Pasti itu. Pasti itu bunyi klakson dari tamu yang
ditunggu-tunggu. Aku segera memakai jilbab dan sedikit memakai bedak. Agar tak
kelihatan betapa sedihnya aku.
“Assalamualaikum, silahkan masuk” ujar papaku ketika
tamu itu datang.
Aku penasaran, tapi aku juga tak ingin bertemu
dengannya. Aku menunggu dipanggil oleh papaku untuk menuju ke ruang tamu.
Tempat calon suamiku berada.
“Ni, sini nak, ini temen papa sudah datang” Teriak
papaku.
Astaga. Aku sudah di panggil, saatnya aku keluar dan
melihat siapa dia. Aku berjalan pelan menuju ruang tamu. Dan akhirnya aku
melihat dia. Sosok lelaki berkacamata dengan peci diatas kepalanya. Dia
tersenyum kearahku, sepertinya aku pernah melihat wajah yang seperti ini.
Mengapa dia….. mirip sekali dengan Dani?
“ Assalamualaikum, Namaku Dana. Mungkin kamu kenal
dengan kembaranku Dani” ucapnya ketika bersalaman denganku.
Kembaran? Apa aku tak salah dengar? Sejak kapan Dani
memiliki kembaran? Terus Dani kemana? Kenapa bukan Dani yang datang? Aku
menatapnya dengan raut wajah yang bingung.

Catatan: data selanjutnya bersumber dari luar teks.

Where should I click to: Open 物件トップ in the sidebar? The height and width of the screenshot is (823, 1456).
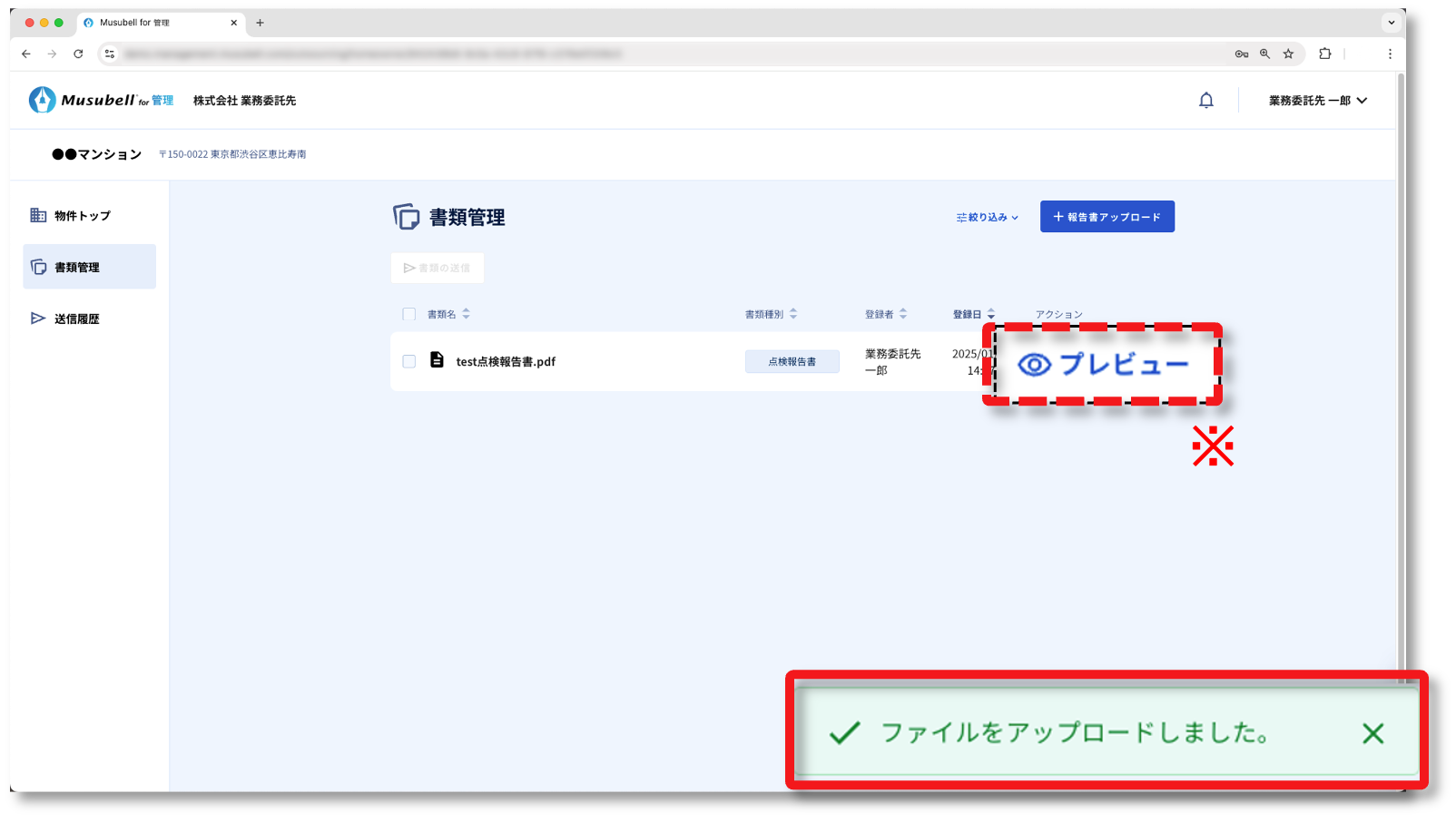82,216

“ Nak, ini kembaran dokter Dani yang dulu merawat
papa, tapi sekarang dia bekerja di Jakarta. Dia mirip sekali dengan Dani ya?”
sepertinya papaku mengerti apa yang kutanyakan
“Terus Dani…kemana?” ujarku pelan
“ Mas Dani….udah pergi”
Ternyata, waktu aku pergi meninggalkan dia, itulah
saat terakhir aku melihatnya. Dani, seandainya itu kamu, bukan Dia.